The show is not scripture, but is retelling a story told in the gospels, with a twist: The production is told from the perspective of Judas Iscariot, who betrayed Jesus to the authorities to be sentenced to death on the cross.

“Fifty years on, I don’t think we really appreciate what an edgy, and fresh, and dare I say radical perspective this work presents of our Lord, and of Holy Week,” Carol Lillie, pastor of First United Methodist Church in Glenwood Springs, said in an interview.

Lillie remembers wearing out her first record of “Jesus Christ Superstar” when she was young.
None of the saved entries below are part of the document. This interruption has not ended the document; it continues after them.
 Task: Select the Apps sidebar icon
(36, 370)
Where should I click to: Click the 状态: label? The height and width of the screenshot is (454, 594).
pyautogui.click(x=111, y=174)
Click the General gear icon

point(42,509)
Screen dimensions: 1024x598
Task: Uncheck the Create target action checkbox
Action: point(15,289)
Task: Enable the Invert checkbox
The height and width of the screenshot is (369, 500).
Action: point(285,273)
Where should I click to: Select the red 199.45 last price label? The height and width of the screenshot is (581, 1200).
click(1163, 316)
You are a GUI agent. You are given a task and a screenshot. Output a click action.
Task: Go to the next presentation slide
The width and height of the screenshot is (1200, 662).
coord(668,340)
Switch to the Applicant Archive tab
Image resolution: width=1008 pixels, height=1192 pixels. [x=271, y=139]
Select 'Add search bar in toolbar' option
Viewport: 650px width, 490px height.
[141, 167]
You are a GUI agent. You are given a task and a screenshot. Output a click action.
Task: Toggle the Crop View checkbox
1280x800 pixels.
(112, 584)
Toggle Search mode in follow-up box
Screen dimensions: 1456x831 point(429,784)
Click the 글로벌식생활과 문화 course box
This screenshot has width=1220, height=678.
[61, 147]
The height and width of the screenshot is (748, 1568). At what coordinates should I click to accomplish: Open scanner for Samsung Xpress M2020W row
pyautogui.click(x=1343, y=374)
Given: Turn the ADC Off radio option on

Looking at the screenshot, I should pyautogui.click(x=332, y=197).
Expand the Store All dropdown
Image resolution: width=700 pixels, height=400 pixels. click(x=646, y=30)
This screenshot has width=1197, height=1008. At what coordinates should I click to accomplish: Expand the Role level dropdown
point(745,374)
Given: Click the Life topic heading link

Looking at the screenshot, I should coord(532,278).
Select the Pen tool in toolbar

A SECOND ACT IN THE SANCTUARY

The idea for “Scenes for Reflection: Jesus Christ Superstar,” to be performed today at 6:30 p.m. at United Methodist Church, started last fall when several of the local Protestant churches met to think of ways to collaborate on music and other events.

In February, Gorst began discussing sharing the Riviera’s production to Holy Week services and Lillie began working on a program that incorporated two of the songs.

“For me, every time I approach either Christmas or Easter, I try to bring these stories that we think we know so well to mind, and have people consider the relevance in our modern lives. It’s a question of how your faith makes a difference in your life today,” Lillie said.

Arthur Williams, who assists the choirs at Glenwood Springs High school and Middle School and plays the eponymous lead role in the Riviera’s dinner theater production of “Jesus Christ Superstar,” will join Gorst’s piano accompaniment and Pontius Pilate for two critical scenes reenacting the time leading to Jesus’s crucifixion.

Gorst and Williams also performed a selection of the musical as part of a Maundy Thursday service and meal.

“We pretty much keep it the same as we did at the Riviera. The only difference is we didn’t get the whole band. So there won’t be a guitar and drum set,” Gorst said.

“That’s probably not a bad thing for being in a sanctuary,” he added.